TASK PROMPT
Your answer should be the lines below from the one holding "siboly@siboly.com (45, 6)" through the one holding "industrial cooling solutions (55, 859)", copied exactly and with nothing else.

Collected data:
^^^^^^^^^^^^^^^^
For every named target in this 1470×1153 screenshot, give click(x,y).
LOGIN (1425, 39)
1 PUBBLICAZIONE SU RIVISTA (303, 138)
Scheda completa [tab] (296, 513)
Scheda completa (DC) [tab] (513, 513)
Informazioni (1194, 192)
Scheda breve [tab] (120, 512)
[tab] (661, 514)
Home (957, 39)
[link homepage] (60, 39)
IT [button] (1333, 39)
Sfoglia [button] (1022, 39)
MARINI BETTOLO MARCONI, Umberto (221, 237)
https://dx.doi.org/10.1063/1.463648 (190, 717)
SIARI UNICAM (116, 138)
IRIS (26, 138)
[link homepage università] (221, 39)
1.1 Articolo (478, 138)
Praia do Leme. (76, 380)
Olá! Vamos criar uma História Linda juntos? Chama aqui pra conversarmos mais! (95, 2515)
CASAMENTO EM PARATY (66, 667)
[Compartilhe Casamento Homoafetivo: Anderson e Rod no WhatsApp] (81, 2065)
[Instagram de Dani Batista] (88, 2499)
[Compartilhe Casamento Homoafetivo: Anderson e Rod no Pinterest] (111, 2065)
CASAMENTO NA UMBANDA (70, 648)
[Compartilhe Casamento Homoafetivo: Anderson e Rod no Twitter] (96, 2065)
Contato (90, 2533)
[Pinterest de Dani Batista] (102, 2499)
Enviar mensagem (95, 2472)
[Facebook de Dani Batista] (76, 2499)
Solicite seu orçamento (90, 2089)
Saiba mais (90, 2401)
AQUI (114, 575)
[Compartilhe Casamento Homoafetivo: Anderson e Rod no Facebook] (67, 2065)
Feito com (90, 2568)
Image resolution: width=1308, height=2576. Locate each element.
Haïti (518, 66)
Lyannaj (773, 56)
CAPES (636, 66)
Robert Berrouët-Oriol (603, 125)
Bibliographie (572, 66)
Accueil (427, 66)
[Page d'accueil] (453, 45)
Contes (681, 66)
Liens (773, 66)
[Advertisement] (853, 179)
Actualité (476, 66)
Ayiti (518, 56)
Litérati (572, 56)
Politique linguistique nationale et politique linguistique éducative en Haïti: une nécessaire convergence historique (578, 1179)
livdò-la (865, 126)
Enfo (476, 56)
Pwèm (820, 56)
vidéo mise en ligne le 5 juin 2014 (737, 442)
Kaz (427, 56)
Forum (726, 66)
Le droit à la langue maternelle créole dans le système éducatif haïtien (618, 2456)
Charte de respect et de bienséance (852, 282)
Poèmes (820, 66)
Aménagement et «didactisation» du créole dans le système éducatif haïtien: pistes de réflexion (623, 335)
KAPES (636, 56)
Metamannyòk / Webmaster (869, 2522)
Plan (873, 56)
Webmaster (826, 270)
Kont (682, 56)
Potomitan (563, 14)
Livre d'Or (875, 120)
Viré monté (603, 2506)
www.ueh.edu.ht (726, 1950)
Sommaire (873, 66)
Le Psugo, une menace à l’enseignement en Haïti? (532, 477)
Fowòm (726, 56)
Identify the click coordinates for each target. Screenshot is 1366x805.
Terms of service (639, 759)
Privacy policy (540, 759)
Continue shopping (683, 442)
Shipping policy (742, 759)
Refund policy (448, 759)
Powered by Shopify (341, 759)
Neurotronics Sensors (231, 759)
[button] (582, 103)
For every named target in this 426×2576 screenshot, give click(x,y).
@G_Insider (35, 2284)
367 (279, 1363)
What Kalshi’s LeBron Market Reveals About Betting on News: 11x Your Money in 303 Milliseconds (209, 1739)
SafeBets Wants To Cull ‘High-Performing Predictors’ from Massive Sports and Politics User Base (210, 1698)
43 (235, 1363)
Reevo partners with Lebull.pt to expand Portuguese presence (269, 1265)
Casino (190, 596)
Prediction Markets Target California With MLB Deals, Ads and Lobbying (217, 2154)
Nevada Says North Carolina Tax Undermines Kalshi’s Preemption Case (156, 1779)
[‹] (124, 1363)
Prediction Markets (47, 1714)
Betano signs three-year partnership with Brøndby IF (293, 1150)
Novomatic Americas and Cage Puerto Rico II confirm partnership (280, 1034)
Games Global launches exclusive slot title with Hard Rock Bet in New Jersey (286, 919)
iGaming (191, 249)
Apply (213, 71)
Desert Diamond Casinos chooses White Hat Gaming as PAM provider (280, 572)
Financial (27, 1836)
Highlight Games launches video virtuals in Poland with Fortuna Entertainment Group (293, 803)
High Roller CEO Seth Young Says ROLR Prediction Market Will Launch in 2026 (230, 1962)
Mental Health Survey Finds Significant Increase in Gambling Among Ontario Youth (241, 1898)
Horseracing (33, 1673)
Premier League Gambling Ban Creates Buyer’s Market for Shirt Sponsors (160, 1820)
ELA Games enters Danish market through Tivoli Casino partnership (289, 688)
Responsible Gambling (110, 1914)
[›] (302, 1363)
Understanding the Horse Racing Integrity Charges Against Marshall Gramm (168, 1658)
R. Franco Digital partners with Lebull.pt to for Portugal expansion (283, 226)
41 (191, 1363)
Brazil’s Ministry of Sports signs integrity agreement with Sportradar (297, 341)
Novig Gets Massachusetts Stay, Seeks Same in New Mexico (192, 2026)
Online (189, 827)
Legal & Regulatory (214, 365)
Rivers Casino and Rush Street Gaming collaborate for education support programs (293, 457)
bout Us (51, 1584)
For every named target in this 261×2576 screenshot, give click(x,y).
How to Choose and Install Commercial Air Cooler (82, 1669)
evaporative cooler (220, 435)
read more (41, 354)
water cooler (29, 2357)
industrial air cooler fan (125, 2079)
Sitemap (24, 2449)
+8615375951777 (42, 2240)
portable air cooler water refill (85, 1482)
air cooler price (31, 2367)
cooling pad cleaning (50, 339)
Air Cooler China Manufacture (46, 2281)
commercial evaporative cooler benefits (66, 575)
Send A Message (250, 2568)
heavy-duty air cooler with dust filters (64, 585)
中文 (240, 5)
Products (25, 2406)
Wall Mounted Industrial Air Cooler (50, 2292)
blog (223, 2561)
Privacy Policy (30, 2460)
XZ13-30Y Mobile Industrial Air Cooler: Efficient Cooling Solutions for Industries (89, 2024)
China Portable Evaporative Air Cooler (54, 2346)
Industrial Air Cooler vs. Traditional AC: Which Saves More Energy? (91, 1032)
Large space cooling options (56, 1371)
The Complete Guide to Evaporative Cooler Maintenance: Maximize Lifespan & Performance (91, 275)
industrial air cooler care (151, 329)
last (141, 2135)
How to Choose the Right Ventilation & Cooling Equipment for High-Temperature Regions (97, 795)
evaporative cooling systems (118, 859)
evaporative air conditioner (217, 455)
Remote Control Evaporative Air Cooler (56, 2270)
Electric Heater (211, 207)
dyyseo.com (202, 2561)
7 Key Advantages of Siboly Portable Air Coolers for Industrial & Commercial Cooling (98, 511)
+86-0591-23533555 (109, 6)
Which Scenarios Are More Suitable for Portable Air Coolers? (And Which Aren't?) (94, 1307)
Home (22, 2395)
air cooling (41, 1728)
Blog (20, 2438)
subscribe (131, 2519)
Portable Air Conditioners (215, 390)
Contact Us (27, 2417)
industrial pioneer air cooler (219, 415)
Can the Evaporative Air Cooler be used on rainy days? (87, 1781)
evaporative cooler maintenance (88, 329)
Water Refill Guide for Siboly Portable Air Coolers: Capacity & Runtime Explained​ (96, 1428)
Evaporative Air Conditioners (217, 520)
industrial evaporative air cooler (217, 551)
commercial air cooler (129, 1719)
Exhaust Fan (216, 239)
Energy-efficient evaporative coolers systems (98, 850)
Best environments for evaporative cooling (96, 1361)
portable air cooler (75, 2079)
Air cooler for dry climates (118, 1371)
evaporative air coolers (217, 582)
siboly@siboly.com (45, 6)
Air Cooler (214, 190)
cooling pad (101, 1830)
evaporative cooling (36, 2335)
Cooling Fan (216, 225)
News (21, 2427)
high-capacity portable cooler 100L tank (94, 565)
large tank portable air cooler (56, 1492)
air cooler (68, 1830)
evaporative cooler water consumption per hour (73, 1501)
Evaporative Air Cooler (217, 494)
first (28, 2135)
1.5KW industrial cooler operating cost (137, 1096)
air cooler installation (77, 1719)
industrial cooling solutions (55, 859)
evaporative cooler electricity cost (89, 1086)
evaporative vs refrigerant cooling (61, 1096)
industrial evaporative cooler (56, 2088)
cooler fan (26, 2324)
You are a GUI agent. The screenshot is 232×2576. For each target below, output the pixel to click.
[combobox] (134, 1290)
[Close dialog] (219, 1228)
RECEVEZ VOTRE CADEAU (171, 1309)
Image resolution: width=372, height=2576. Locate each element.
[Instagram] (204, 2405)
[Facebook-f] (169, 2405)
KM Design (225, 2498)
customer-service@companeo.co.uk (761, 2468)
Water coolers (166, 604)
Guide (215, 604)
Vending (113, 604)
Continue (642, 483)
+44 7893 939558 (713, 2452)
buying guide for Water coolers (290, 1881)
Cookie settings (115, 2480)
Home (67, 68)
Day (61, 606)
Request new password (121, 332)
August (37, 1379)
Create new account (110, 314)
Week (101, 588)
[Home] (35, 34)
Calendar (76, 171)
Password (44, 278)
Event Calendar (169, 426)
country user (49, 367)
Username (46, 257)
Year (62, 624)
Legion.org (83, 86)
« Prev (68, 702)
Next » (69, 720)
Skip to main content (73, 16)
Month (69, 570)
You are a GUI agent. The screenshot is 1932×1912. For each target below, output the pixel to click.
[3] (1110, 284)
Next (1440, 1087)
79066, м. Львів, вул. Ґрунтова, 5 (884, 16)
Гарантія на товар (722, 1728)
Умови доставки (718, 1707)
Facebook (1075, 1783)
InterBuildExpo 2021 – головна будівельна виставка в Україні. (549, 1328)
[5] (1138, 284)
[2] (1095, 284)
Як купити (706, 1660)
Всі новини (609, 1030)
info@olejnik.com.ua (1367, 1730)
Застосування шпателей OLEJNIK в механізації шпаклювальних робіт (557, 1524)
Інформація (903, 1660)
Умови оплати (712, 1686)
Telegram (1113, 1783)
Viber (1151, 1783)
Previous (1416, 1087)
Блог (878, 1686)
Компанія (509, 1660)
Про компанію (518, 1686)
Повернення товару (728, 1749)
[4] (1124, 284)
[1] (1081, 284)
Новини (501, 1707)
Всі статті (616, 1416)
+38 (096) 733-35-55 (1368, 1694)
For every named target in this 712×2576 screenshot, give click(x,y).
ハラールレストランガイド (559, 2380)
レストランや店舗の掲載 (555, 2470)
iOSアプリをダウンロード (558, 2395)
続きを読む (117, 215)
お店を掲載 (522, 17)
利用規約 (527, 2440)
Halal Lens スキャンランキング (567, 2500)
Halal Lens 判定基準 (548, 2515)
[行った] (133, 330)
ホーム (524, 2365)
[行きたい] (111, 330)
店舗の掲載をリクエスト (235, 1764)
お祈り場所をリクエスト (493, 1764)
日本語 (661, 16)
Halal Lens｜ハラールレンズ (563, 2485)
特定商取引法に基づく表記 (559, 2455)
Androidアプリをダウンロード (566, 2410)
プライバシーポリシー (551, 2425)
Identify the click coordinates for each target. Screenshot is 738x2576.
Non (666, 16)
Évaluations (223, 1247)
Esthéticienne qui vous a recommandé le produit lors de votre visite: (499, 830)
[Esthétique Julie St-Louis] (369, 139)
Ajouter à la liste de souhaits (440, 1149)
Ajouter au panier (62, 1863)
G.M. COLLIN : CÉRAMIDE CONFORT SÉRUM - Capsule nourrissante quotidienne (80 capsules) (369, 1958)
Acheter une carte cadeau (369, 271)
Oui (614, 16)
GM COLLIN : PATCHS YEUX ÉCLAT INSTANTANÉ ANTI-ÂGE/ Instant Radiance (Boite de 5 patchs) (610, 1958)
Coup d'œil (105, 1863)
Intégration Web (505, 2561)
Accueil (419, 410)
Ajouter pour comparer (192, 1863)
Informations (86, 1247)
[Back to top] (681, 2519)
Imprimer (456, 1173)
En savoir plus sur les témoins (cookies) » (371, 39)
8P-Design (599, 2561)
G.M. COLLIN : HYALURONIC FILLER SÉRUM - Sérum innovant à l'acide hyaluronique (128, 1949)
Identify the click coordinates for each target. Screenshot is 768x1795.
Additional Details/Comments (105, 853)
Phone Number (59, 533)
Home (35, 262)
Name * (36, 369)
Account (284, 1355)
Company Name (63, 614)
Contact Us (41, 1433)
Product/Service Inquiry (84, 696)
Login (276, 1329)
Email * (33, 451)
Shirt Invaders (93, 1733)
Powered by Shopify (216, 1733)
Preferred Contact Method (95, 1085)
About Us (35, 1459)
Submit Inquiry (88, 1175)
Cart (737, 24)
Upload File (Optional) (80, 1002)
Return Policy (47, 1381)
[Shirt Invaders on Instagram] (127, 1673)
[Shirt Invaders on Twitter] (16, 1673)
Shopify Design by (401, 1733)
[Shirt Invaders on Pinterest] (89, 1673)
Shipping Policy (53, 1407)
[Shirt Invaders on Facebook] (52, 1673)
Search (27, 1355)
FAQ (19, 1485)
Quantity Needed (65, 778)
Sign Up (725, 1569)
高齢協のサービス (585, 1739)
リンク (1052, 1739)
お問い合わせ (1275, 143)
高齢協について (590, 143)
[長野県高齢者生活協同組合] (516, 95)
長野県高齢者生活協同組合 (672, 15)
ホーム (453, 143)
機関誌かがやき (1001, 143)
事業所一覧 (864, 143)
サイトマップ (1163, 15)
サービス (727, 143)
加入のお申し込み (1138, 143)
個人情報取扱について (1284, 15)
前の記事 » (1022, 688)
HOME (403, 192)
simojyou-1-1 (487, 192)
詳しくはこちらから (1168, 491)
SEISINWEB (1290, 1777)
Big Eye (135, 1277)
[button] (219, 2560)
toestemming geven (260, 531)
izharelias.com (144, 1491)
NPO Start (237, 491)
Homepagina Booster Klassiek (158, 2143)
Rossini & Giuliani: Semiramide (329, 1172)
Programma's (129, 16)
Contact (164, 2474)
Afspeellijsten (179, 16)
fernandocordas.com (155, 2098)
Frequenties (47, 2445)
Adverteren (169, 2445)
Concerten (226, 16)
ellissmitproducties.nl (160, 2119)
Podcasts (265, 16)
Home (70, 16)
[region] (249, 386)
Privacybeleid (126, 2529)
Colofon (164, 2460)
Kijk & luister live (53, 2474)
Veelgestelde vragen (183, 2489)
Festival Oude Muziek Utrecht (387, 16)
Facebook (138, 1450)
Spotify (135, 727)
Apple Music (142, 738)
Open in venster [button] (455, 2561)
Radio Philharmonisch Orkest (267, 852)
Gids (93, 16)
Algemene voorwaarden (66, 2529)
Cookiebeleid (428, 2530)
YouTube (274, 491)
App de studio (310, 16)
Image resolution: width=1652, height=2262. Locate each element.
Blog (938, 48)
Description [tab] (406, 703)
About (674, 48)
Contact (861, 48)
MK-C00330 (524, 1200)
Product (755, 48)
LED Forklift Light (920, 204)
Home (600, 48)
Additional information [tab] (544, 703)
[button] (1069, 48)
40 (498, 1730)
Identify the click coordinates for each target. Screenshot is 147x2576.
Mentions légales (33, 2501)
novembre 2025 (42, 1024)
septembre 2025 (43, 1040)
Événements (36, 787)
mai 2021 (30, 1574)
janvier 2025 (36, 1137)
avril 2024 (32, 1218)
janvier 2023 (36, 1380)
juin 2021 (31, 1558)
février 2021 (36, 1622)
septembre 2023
^^^^^^^^^^^^^^^^
ANSWER FOR THIS EXERCISE
siboly@siboly.com (45, 6)
Air Cooler (214, 190)
cooling pad (101, 1830)
evaporative cooling (36, 2335)
Cooling Fan (216, 225)
News (21, 2427)
high-capacity portable cooler 100L tank (94, 565)
large tank portable air cooler (56, 1492)
air cooler (68, 1830)
evaporative cooler water consumption per hour (73, 1501)
Evaporative Air Cooler (217, 494)
first (28, 2135)
1.5KW industrial cooler operating cost (137, 1096)
air cooler installation (77, 1719)
industrial cooling solutions (55, 859)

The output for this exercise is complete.